» Work to complete:
1. Answer these questions using the kernel development column:
(a) According to Theodore Ts'o, when did Linux get rid of the last of the BKL?
(b) What did Victor Porton want the SELinux sandbox to add to each process?
(c) Who objected to the suggestion that cgroups be used to constrain processes within the sandbox?
2. Quote everything in the kernel development column from "There was a" down to "worse, not better.".

-- BEGIN Passage provided --

UpFront

diff -u: What's New in Kernel Development

Zack Brown

Issue #240, April 2014

Recently, someone suggested rewriting Linux in Perl as a way to improve the design and make it more organized and uniform. In particular, the person said that Linux relied on the big kernel lock (BKL) longer than other free OSes like FreeBSD.

It's fun to speculate on who might have posted that. Clearly, he or she knows enough about Linux development to know what the big lock was, and that other OSes had it for less time, but the person is so full of bile against Linux that he or she would snipe that an interpreted language would be faster. Let's see...what big software company employs people to work on Linux because it hates Linux?

Anyway, Theodore Ts'o had an interesting, and actually relevant, response. He said, “Linux had the BKL longer because it has had SMP longer than its competitors. Linux got rid of the last of the BKL in mid-2012. As of 2013, FreeBSD, NetBSD and OpenBSD still have the giant lock (BSD's equivalent of the BKL) in some of their subsystems.” And he added, “Linux has had much better scalability than the *BSD's for much of the past couple years, with SGI using Linux on systems with hundreds of processors, and with people using Linux on 32 and 64 processors systems for the past decade. In contrast, FreeBSD was boasting in 2013 of improving its 16 processor scalability.”

He also remarked that his favorite was when someone “suggested porting BSD 4.3 to Emacs LISP, so that you could run your entire system under GNU Emacs.”

It's fun to think about all the different trolls that have appeared through the years. But actually, there are some pretty valid reasons for proprietary OS companies to be bitter. Linux may not dominate the desktop, but it still powers millions upon millions of servers that help make the Internet what it is. And, those servers represent massive amounts of lost revenue for proprietary OS companies.

Victor Porton wanted to improve the security of the SELinux sandbox, and started a discussion on how to do that. The problem was that hostile code could break out of the sandbox too easily, primarily by spawning child processes. He wanted the sandbox to keep better track of child processes by adding an ID to each process. In his vision, the ID could not be abandoned and would allow the sandbox to reap all child processes after the parent terminated.

There was a lively discussion. Someone suggested that cgroups (Linux Control Groups) could use their resource-limiting features to constrain processes within the sandbox. But Andy Lutomirski objected, saying that cgroups was already a horrible failure, and was getting worse, not better.

-- END Passage provided --
-- BEGIN Recorded information --

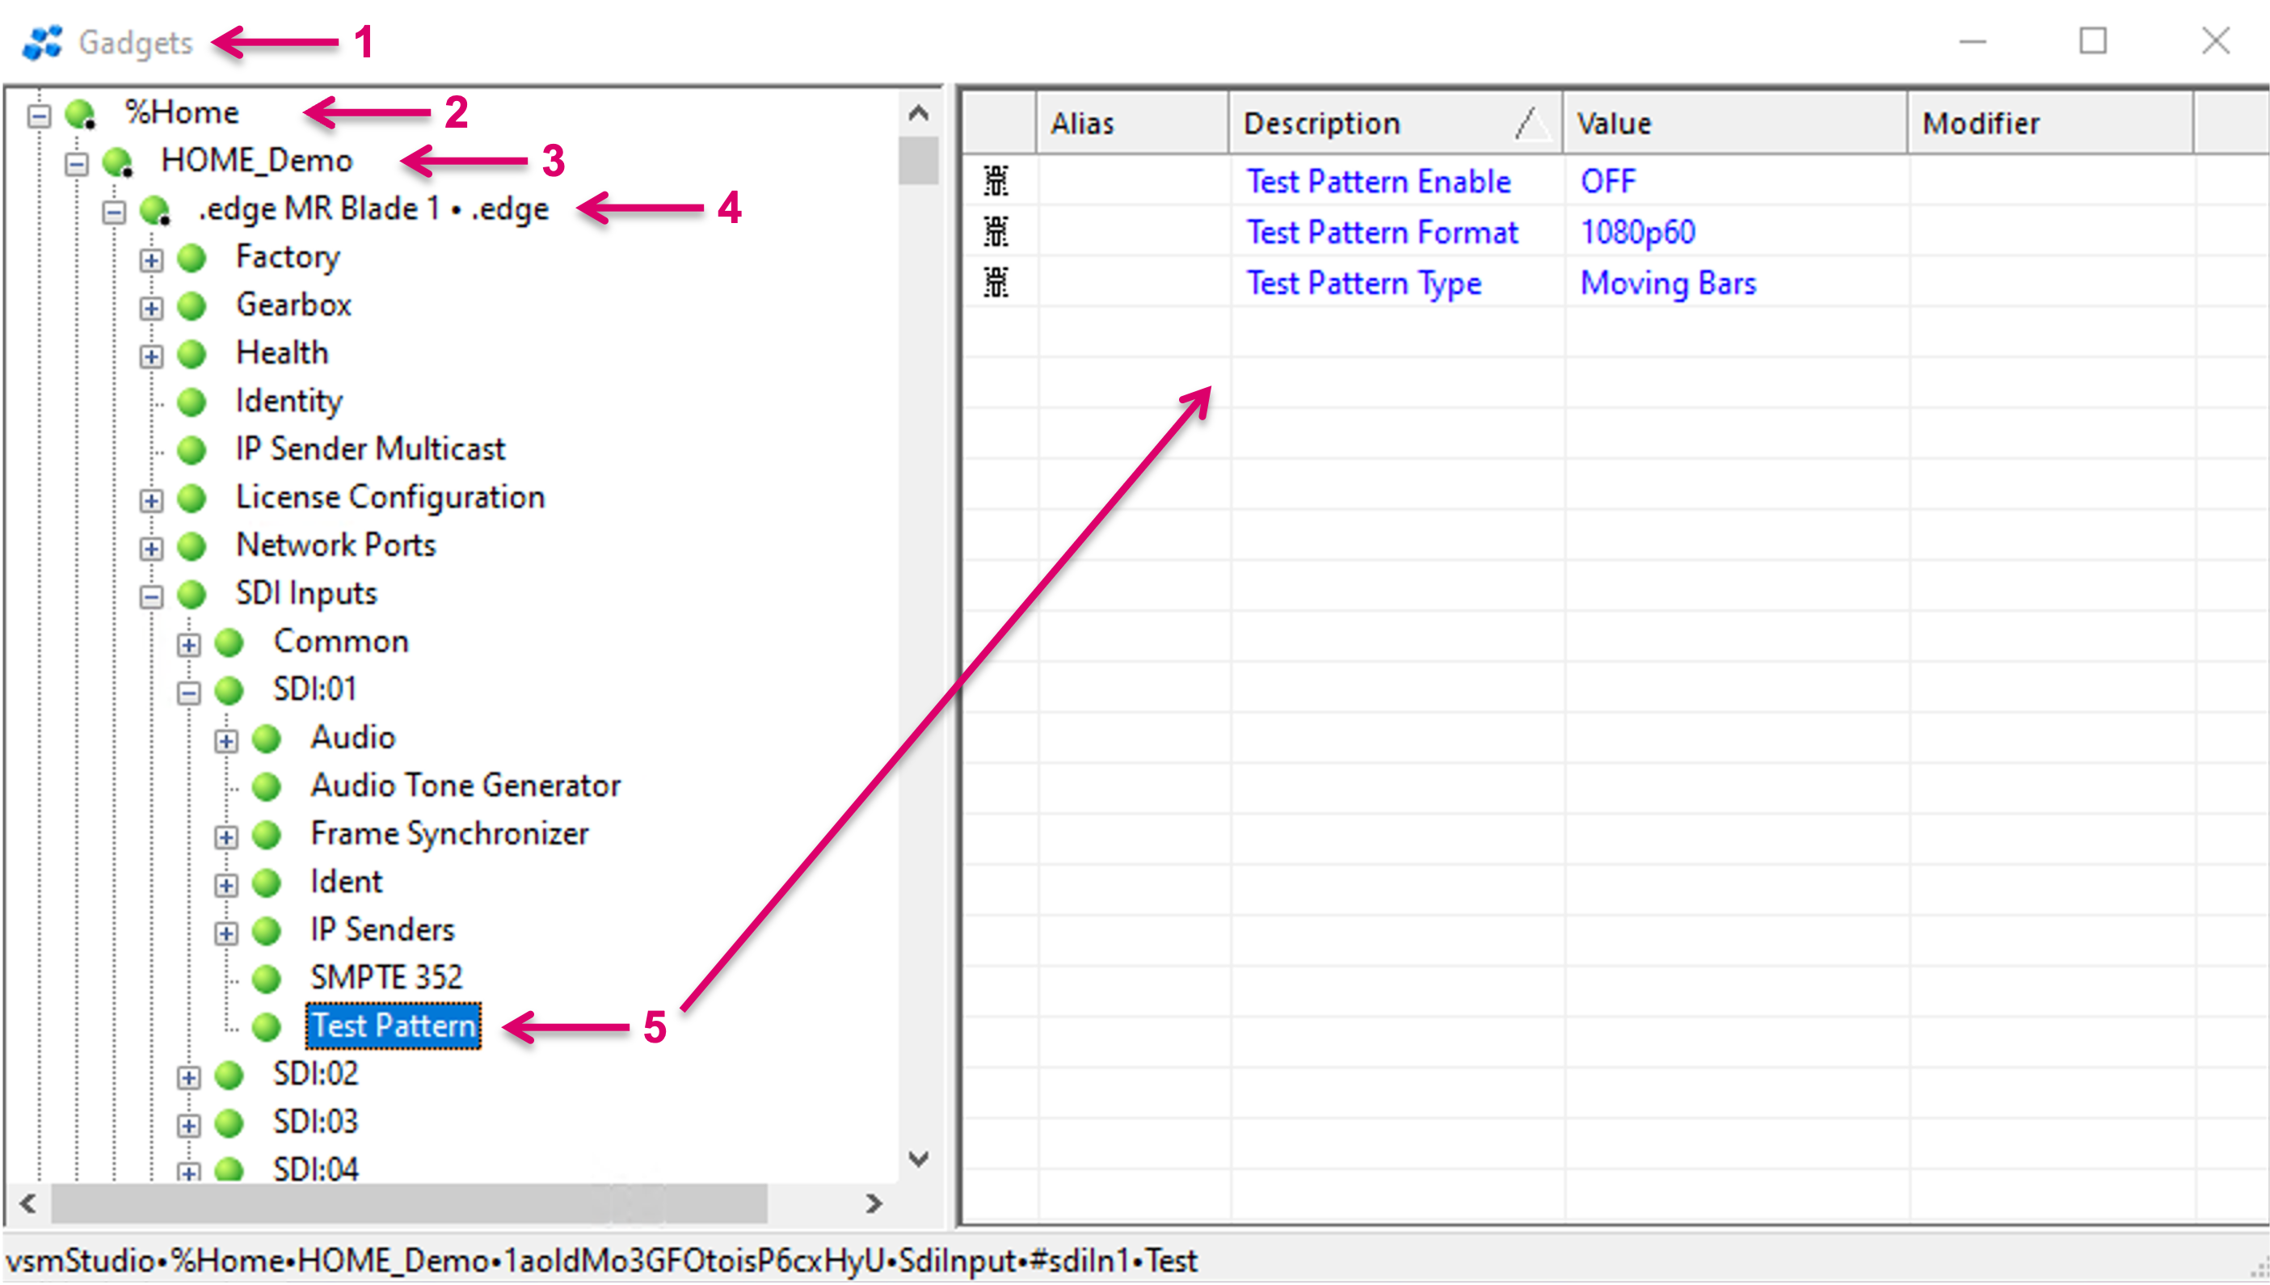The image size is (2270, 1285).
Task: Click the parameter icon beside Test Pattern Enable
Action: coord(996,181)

-- END Recorded information --

» Task-by-task results:
1.
(a) Mid-2012.
(b) An ID.
(c) Andy Lutomirski.

2.
There was a lively discussion. Someone suggested that cgroups (Linux Control Groups) could use their resource-limiting features to constrain processes within the sandbox. But Andy Lutomirski objected, saying that cgroups was already a horrible failure, and was getting worse, not better.